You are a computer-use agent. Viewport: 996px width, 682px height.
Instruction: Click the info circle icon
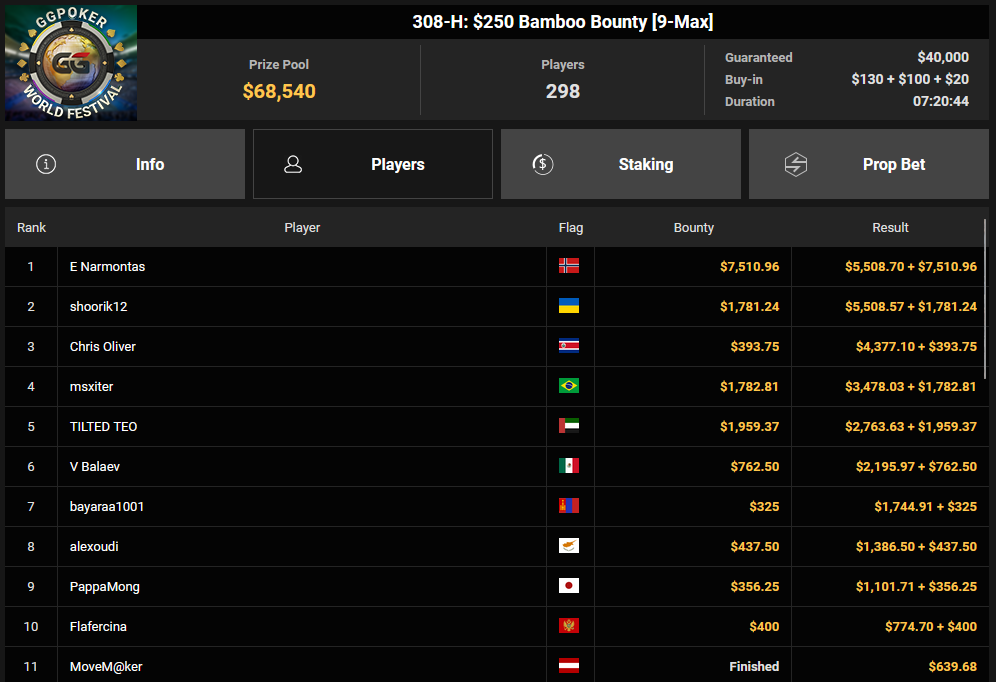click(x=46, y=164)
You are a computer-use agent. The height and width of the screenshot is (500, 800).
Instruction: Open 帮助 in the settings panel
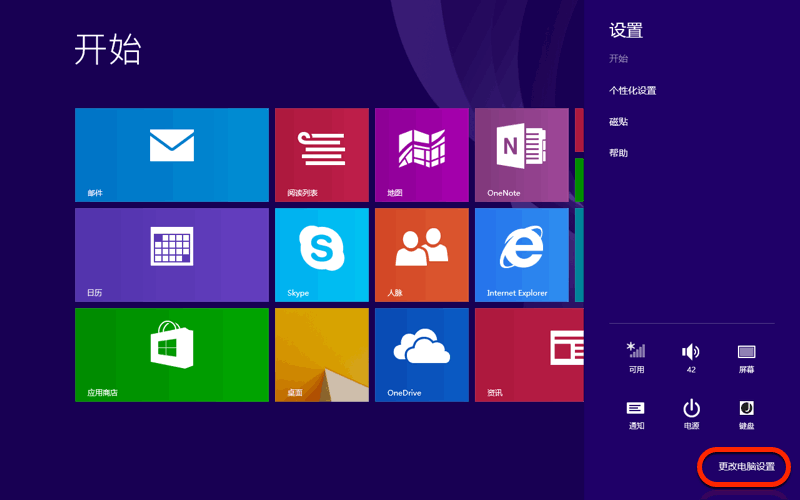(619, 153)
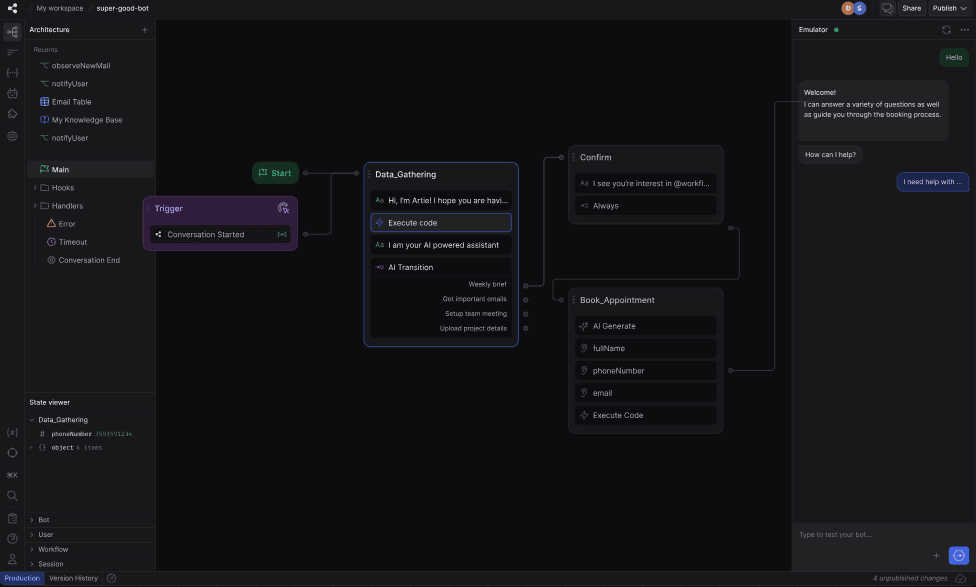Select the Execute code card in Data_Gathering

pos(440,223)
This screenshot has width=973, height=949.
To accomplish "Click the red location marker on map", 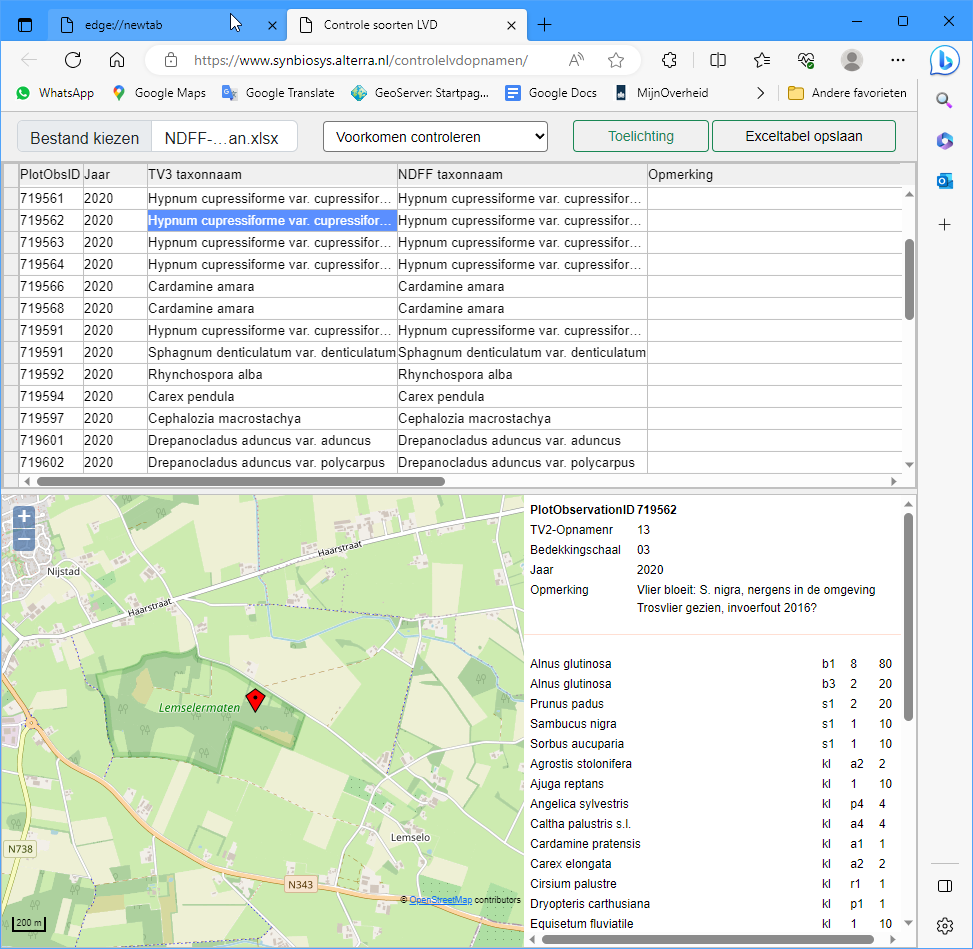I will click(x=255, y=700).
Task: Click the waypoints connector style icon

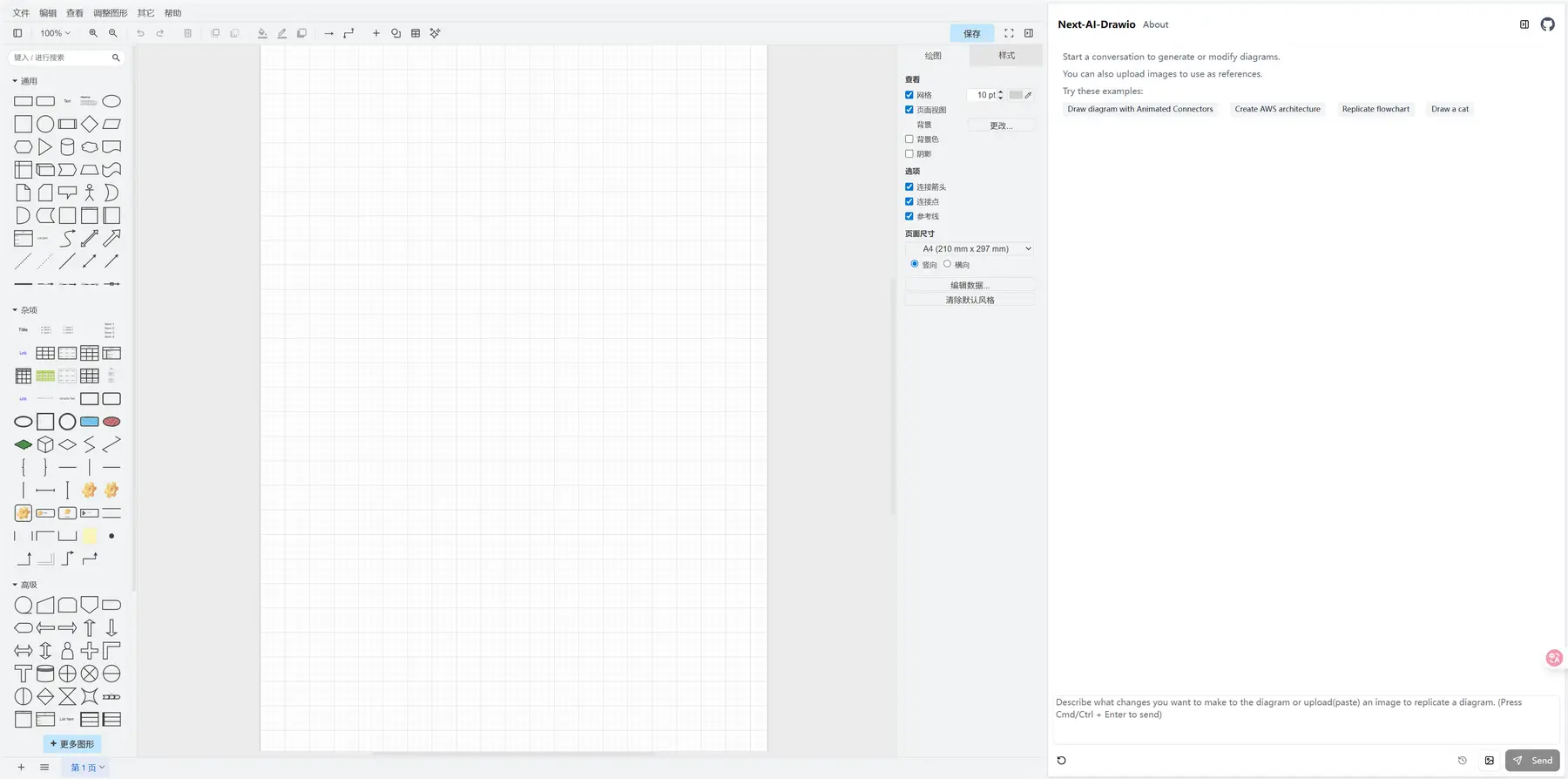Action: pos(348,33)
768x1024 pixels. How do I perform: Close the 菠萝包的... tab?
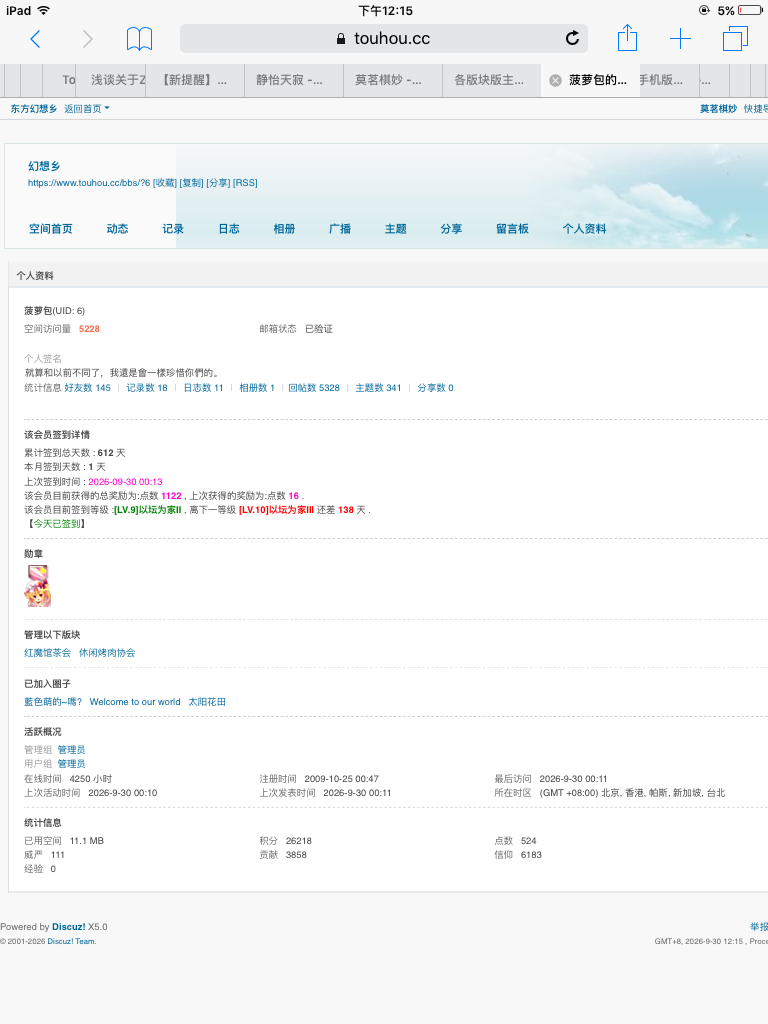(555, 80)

SHORT PROBLEM
Reproduce the part of the records that opens with the very first line and closes with the line containing "pos(440,223)", including both of those lines. Leave the pictures out of your copy.

EXERCISE RESPONSE
You are a computer-use agent. Viewport: 996px width, 682px height.
Instruction: Click the info circle icon
click(x=46, y=164)
You are a computer-use agent. The height and width of the screenshot is (500, 800).
Instruction: Open 帮助 in the settings panel
(619, 153)
Select the Execute code card in Data_Gathering

pos(440,223)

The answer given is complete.